Search code examples
rmerging-data

R: finding mismatched column names before merging


I have a large number of data frames to merge. Each has several hundred columns. I want to identify all mismatching column names before doing this. So far I can generate a list of mismatches, but format is terrible and I can't quite figure out how to tell which data frame they come from.

#create data
df1 <- data.frame("col1" = 3:4, "Age" = c(22,16), "Name" = c("James","Jim"))
df2 <- data.frame("col1" = 3:4, "Age" = c(18,19), "Name" = c("Mike","Mia"))
df3 <- data.frame("mismatch_col_name_1" = 1:2, "Age" = c(21,15), "name" = c("John","Dora"))
df4 <- data.frame("mismatch_col_name_2" = 1:2, "Age" = c(21,15), "Name" = c("John","Dora"))
files <- list(df1, df2, df3, df4)

# find mismatched column names
mismatches <- NULL
for (i in 1:(length(files) - 1)) {
  mismatches <- c(mismatches, setdiff(colnames(files[[i]]), colnames(files[[i+1]])))
}
mismatches <- c(mismatches, setdiff(colnames(files[[length(files)]]), colnames(files[[1]])))
print(mismatches)

[1] "col1"                "Name"                "mismatch_col_name_1" "name"               
[5] "mismatch_col_name_2"

Desired output would be something like:

"df3" "mismatch_col_name_1" "name"

"df4" "mismatch_col_name_2" "Name"

Or even df names and column numbers. Interested in any solutions or better ways to do this.


Solution

  • Here's an approach that gets you to a list (in the R sense) containing mismatches for each file. It is predicated on the assumption that you know the "true" set of names against which to compare each file.

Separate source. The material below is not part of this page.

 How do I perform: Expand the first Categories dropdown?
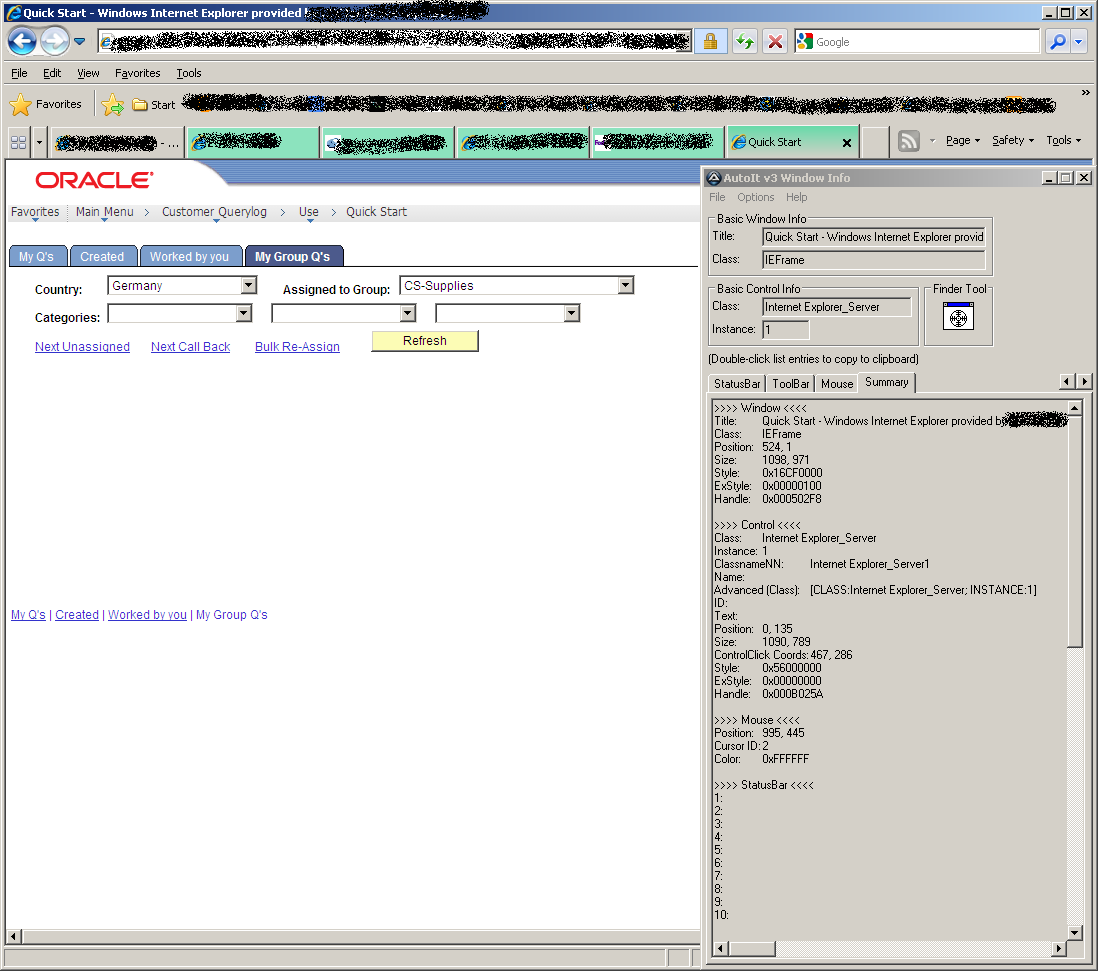point(243,314)
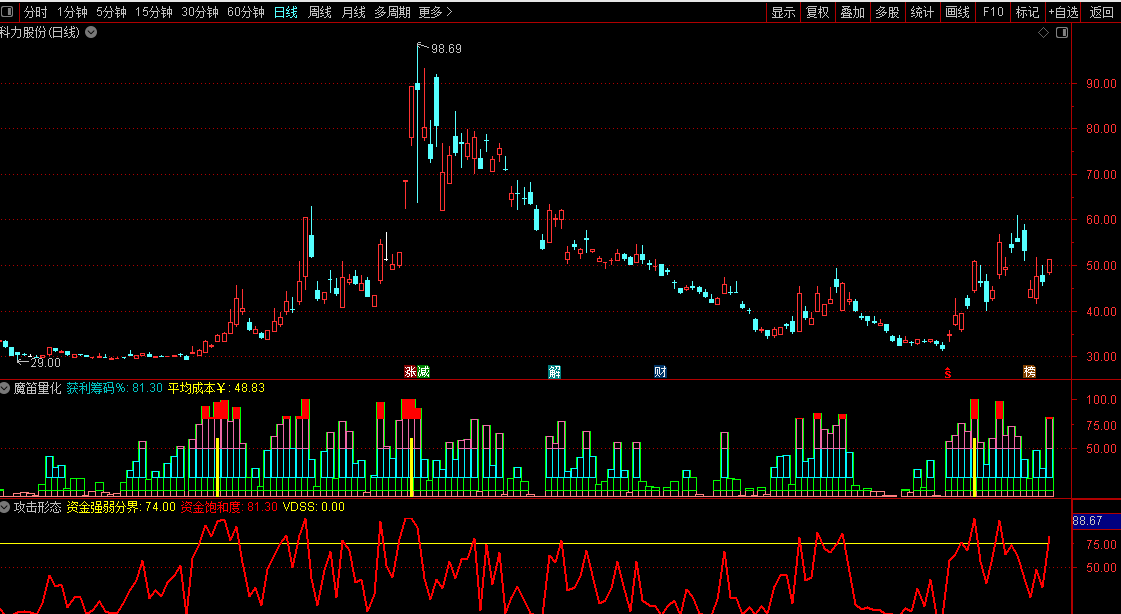This screenshot has width=1121, height=614.
Task: Open the 更多 periods menu
Action: coord(435,12)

    lapply(files, function(x) {
    
        # vector of desired names
        master <- c('col1', 'Age', 'Name')
    
        # use 'match' to compare this df's names to the master. the order of the
        # cols won't matter; if the name in x appears in master, 'match' will return
        # an integer indicating the position of the col with that name in x.
        comparison <- match(names(x),  master)
    
        # if all col names in x appear in master, you get all integers, so: NULL
        if (!any(is.na(comparison))) {
    
            NULL
    
        # if names in x don't appear in master, you get an NA from 'match', so here you
        # create a vector of the names in x that aren't in master. You could also capture
        # their position here if that's helpful.
        } else {
    
            mismatches <- names(x)[which(is.na(comparison))]
    
        }
    
    })
    

    Result:

    [[1]]
    NULL
    
    [[2]]
    NULL
    
    [[3]]
    [1] "mismatch_col_name_1" "name"               
    
    [[4]]
    [1] "mismatch_col_name_2"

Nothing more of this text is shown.